フグのように吊るし、立たせた状態で調査を行うための装備だ。

それは、異形の生物が出現した際に備えられたものだった。


その奥――金属製の頑丈な台の上に、巨大な熊のようなものが仰向けに横たえられていた。

体長は二メートルを優に超え、全身に髪の毛や体毛は一切見られない。

その皮膚は、カバのようでもあり、ワニのようでもあった。


だが、何より目を引くのは、その“頭”の位置だった。


それは、人間のように首の上にあるのではない。

頭部は肩と肩の間、胸の中央から前へ食い込むように突き出しており、まるで猫背のせむし男が顔を突き出しているかのようだった。


正面から見ると、両肩の三角筋が異様に盛り上がり、本来首があるべき位置には、ぽっかりと深く窪んでいた。

そして、不気味な顔をつけた頭部は、まるで猫背のせむし男のように、前へとせり出していた。
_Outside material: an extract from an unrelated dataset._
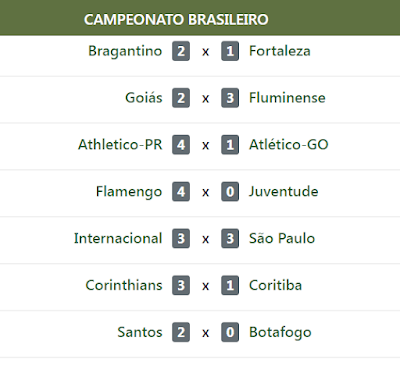Open the Goiás team link

coord(144,98)
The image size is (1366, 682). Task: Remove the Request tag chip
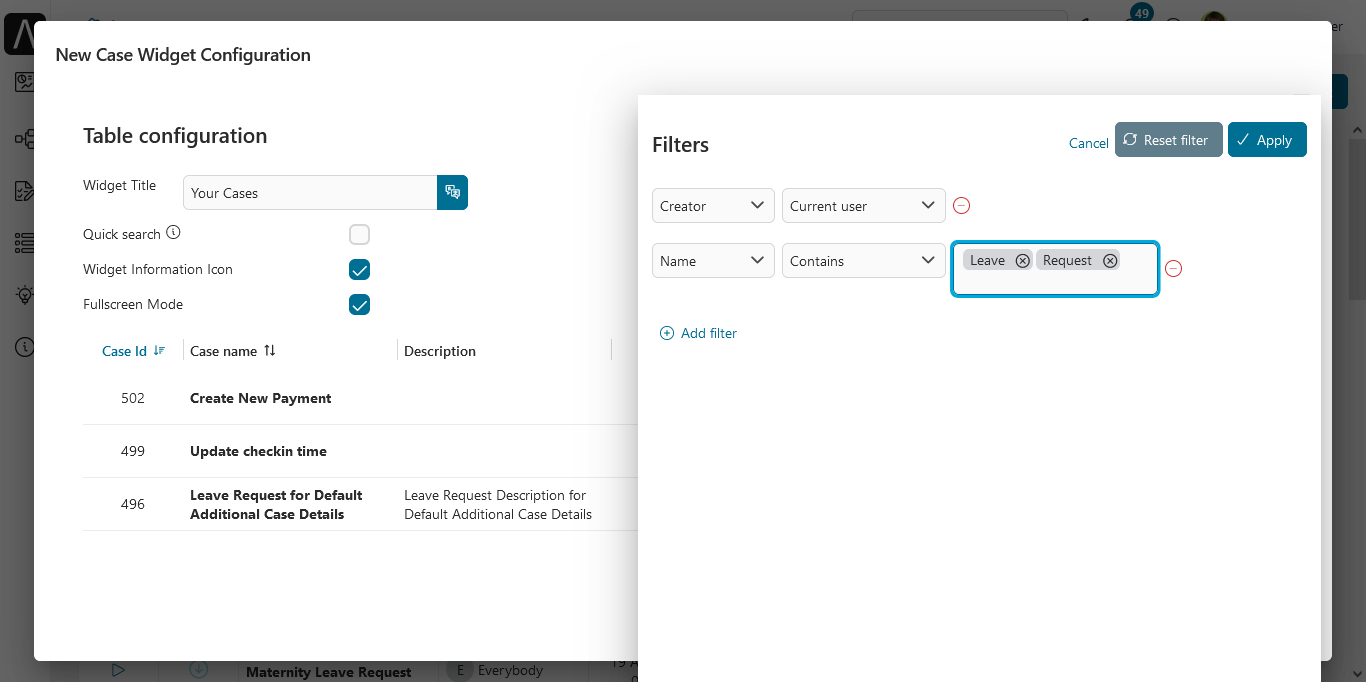point(1110,261)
膝のあたりまで届く、二本の異様に長い腕と、熊のように太くて短い二本の脚がある。

全体の構造から見て、おそらくは二足歩行が可能な生き物だと思われた。


左手の指は三本。短く太い指の先には、鋭い三角形の爪が生えている。

足の指は四本あり、地面をしっかりと掴むような形状をしていた。

ただし右腕の肘から先は、金属質のようなカバーで覆われており、中は見えなかった。


目は閉じている。大きく低い鼻が、顔の中心にずんと乗っていた。

口は大きく開いており、上下には鋭い歯がびっしりと並んでいる。

その中でも、下あごの両端から突き出す二本の巨大な牙が、異様に目を引いた。


耳もまた大きく、頭の上部からコウモリのように逆さにぶら下がるような形でついている。

そして、額から頬にかけては、まるで皮膚が縮んだように、幾重にも皺が連なっていた。気味の悪い顔だった。


全身の皮膚は硬く、弾力のないダンプカーのタイヤのような感触だった。

色は濃い緑に近く、光の下ではほとんど黒にも見える。


金属性のタワシに擦られて、苔や、貝などは、きれいに洗い流された。

よく見ると、その体は、どこも腐敗していなかった。


その体には、弓の矢が三本、突き刺さっていた。

うち二本は浅く、柄のほとんどが崩れ落ち、かろうじて鉄製の鏃だけが残っている状態だった。

しかし、残る一本――左腕の付け根、脇の下あたりに深く突き刺さった矢だけは、柄の大半が体内にめり込んでいた。

他には外傷はなく、この矢が致命傷になった可能性は十分にあった。


田辺博士は、その熊の右腕に注目をした。

左手には、がっしりとした親指と二本の太い指が確認できた。だが――右手は、外からはまったく見えなかった。


――右腕は、明らかに奇妙な構造をしていた。


肘のあたりから、三枚の大きな爪のような突起が伸び、まるで手首の“カバー”のように、右手全体を包み込んでいる。


うち二枚は、腕の内側――つまり体に面した側にあり、手先の方向へと滑らかに湾曲していた。

それらが合わさると、まるでボートの底板のような形を成している。


もう一枚は、腕の外側――肘の背面に沿って、尖った平板のようなものが張りついており、内側の二枚に覆いかぶさるように蓋をしていた。


その三枚の爪は、先端でぴたりと閉じ合わさり、まるで尖ったドリルのような形状をなしている。

この“装甲”のような構造を開かなければ、その内側――右肘から先の“腕と手”を見ることはできなかった。


そのとき――


「博士! これを見てください!」

怪物の頭部を調べていた丹波助手が、驚いた声を上げた。


台を挟んで向かい側にいた田辺博士は、顔を上げるとすぐに歩み寄った。


「どうした?」


「これを」

丹波が指差す箇所を、博士が腰を屈めて覗き込む。


「……な、なんだって!?」

田辺博士は一瞬、言葉を失った。

目を見開いたまま固まり、そして、ひとつ息をのむと、助手の顔をまじまじと見返した。


怪物の胸の前にある頭部――人間でいえば左耳の少し後方に、小さな丸い穴がひとつ開いていた。

それは、まるで人工的に開けられたかのように滑らかで、明らかに他の生体部分とは質感が異なっていた。


田辺博士は眉をひそめると、眼鏡を外し、老眼鏡の厚いレンズをハンカチでぬぐった。

それをかけ直すと、ポケットから取り出したペンライトの先をくるりと回し、穴の中へと光を差し込んだ。